## Required task
Can you output every one of the rows below verbatim, keeping their order unchanged?

## Stored data
┄┄┄┄┄┄┄┄┄┄
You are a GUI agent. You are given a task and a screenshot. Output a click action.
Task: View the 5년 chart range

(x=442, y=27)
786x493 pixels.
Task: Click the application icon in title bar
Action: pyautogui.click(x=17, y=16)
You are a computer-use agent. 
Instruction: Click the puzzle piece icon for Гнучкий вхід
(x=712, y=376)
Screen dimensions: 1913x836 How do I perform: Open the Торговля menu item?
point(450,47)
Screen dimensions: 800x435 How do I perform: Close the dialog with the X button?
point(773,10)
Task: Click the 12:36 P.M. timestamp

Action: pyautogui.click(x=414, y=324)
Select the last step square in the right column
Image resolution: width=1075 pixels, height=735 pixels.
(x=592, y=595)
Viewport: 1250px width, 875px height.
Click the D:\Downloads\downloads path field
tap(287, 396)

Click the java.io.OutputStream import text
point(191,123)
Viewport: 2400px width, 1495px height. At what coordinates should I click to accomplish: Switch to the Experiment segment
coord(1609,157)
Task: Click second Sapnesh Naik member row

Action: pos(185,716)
┄┄┄┄┄┄┄┄┄┄
## Output of the task
You are a GUI agent. You are given a task and a screenshot. Output a click action.
Task: View the 5년 chart range

(x=442, y=27)
786x493 pixels.
Task: Click the application icon in title bar
Action: pyautogui.click(x=17, y=16)
You are a computer-use agent. 
Instruction: Click the puzzle piece icon for Гнучкий вхід
(x=712, y=376)
Screen dimensions: 1913x836 How do I perform: Open the Торговля menu item?
point(450,47)
Screen dimensions: 800x435 How do I perform: Close the dialog with the X button?
point(773,10)
Task: Click the 12:36 P.M. timestamp

Action: pyautogui.click(x=414, y=324)
Select the last step square in the right column
Image resolution: width=1075 pixels, height=735 pixels.
(x=592, y=595)
Viewport: 1250px width, 875px height.
Click the D:\Downloads\downloads path field
tap(287, 396)

Click the java.io.OutputStream import text
point(191,123)
Viewport: 2400px width, 1495px height. At what coordinates should I click to accomplish: Switch to the Experiment segment
coord(1609,157)
Task: Click second Sapnesh Naik member row

Action: pos(185,716)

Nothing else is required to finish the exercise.